Chapter 5: Just the Way You Look Tonight

There are millions of people here.

Okay, maybe not millions, but at least thousands. Crowded into corners, drinking whiskey and champagne and the finest wine flown in from Napa and Argentina. It's a party and a memorial and it's everything her Gram would have loved. There are pictures of Martha throughout the stages of her life: childhood in Florida, a whirlwind of a time in Chicago when Playboy Bunnies were brand new and she was one of them – posed with Hugh Hefner, young and beautiful and full of so much life. Manhattan skylines and a newborn in her arms; on stage at the Tony's and years of cast photos. Weddings, births, graduations and repeat.

Ava stands against the wall, staring at the photos of her grandmother's world, taking in all the people whose lives Martha had touched. The champagne she drinks is bitter and a little gross because when she drinks it's vodka and cranberry or vodka and orange juice or sometimes just vodka, but that's not classy enough today. She had wanted to drink red wine in some sort of honor but the moment it touched her tongue – robust and so incredibly disgusting – she had spit it back into the glass. Her mother had turned from the conversation she was having with someone and raised an eyebrow (she always did that, like with just one look she could somehow make even the toughest of people back down) and Ava had shrugged an apology, grabbing a flute off the waiter's tray.

She should mingle, but she likes watching, loves taking it all in with a writer's mind. Okay, so she's not exactly a writer, at least not like her father, but she spends hours jotting down ideas, taking in conversations of others and maybe she will be one in three years when she makes it to college or seven years when she graduates or maybe she'll beat Richard Castle's record and become published at seventeen instead of nineteen.

The champagne is starting to taste better. She'll have to borrow a bottle from her dad's bar the next time they're there for dinner or from the liquor cabinet at home and share it with her best friends and pray to God or whoever that her mom doesn't arrest them for underage partying like she almost did that one time last month when they accidentally threw a party because Addison's parents were out of town. Her mom had mumbled something about her being her father's daughter and it had made Ava smile because yeah, she looks exactly like Kate Beckett with her dark, wavy long hair and tall, thin frame, but she embodies everything her father is, everything he stands for and it makes her proud.

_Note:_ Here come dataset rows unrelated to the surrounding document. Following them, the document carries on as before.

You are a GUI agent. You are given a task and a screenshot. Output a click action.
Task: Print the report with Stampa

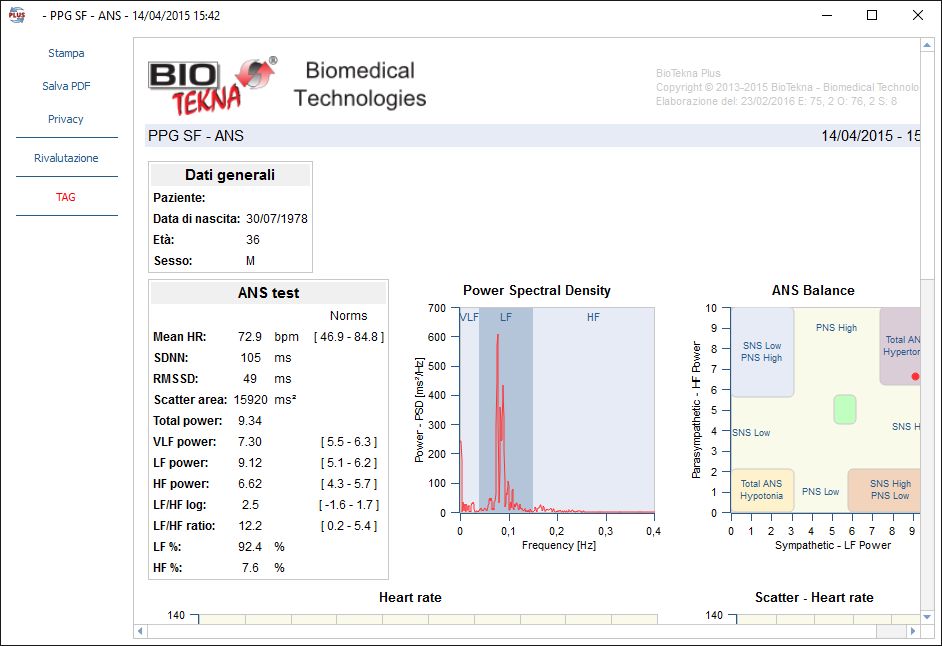(66, 53)
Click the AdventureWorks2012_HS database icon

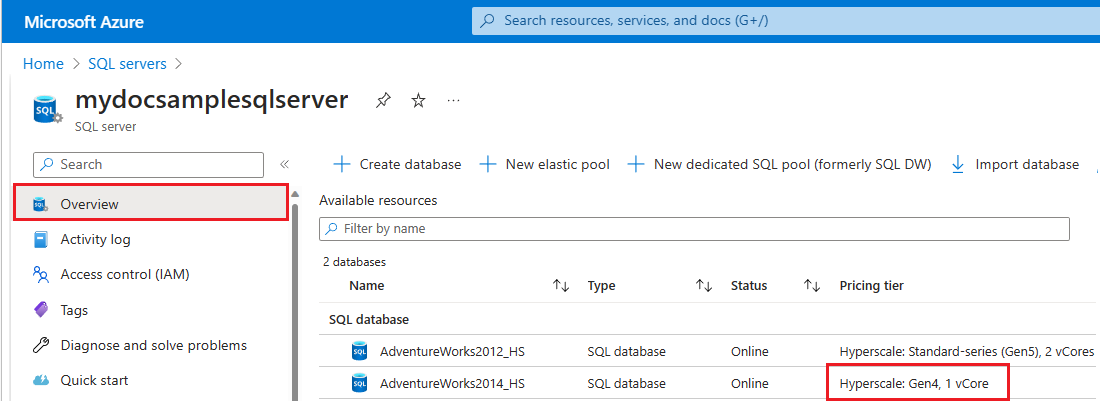[359, 351]
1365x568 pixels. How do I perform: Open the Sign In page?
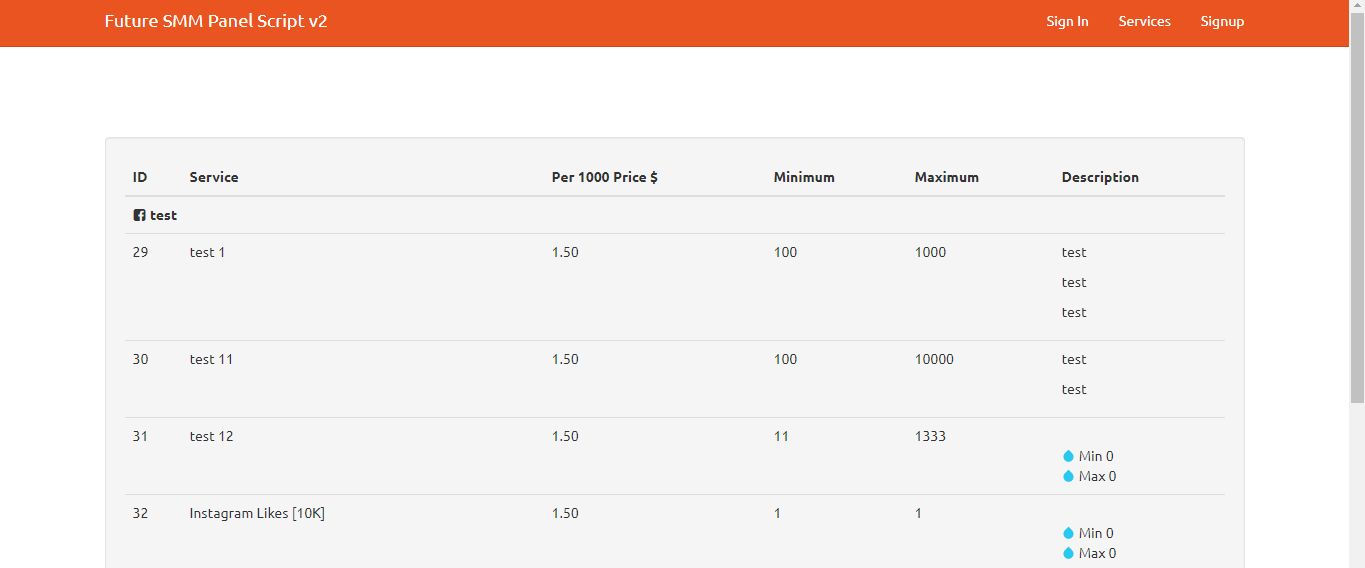(1067, 21)
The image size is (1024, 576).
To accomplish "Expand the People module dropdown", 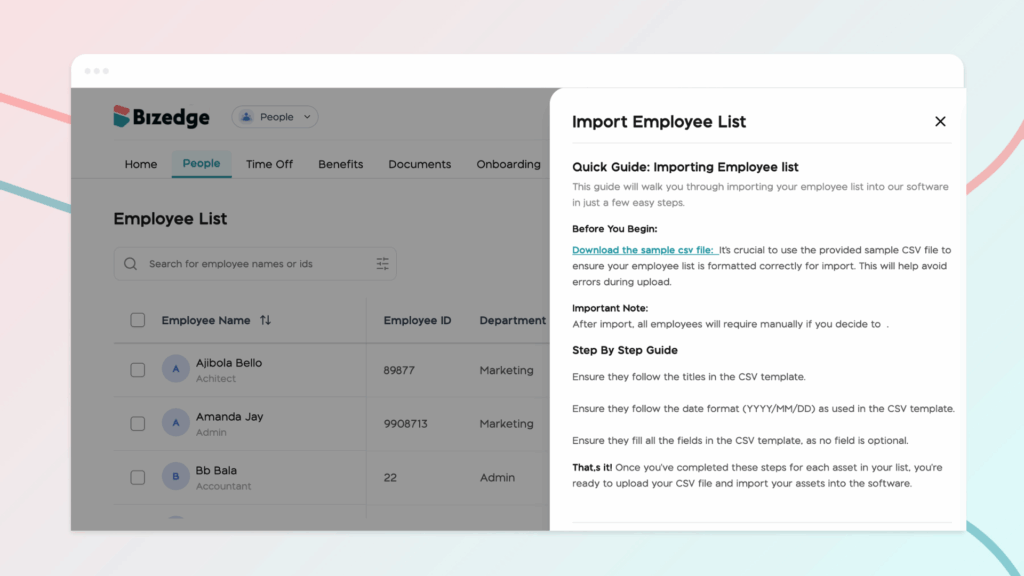I will click(307, 117).
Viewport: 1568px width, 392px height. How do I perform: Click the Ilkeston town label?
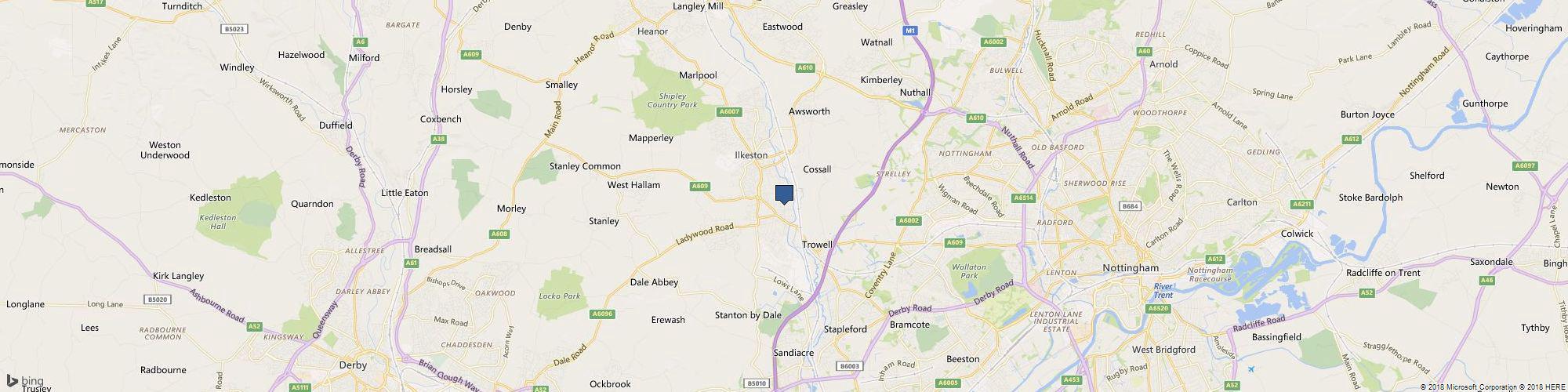pyautogui.click(x=751, y=155)
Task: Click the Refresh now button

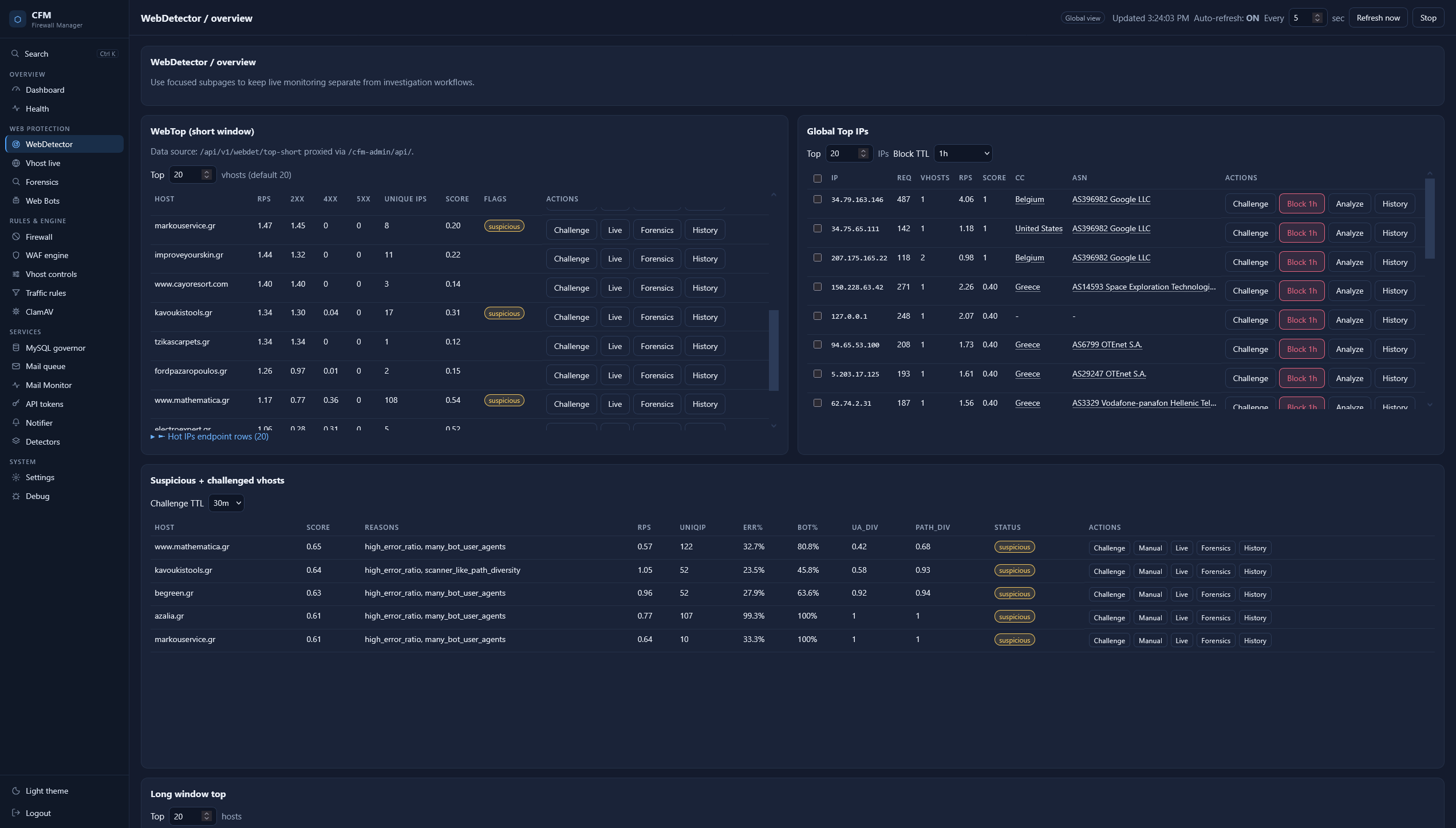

She finds him across the room now, engaged in a conversation, and he's laughing but she knows how sad he is, that throwing a party days after his mother died isn't what he wants to be doing. His hand is in her mother's and it's them she likes to watch the most. Not in a gross way, because sometimes they are, but because she's fascinated by the novels her father has written, the love story that seems fictionalized and so hard to measure up to. She read the first Nikki Heat book a year ago, devoured it word for word almost like this wasn't her mother's story, her father's words, the start of a life and a family and really if she thinks about it, her. They're her parents and they're awesome and annoying and sometimes she wants to kill them and sometimes she's so so grateful for both of them but she's not sure she'll ever know them. She learned from those books things about her mom that she never understood; she realized her dad would have sacrificed his life to save his partner's, that if words had the power to change an outcome he would have without second thought.

"Your grandmother would have loved this."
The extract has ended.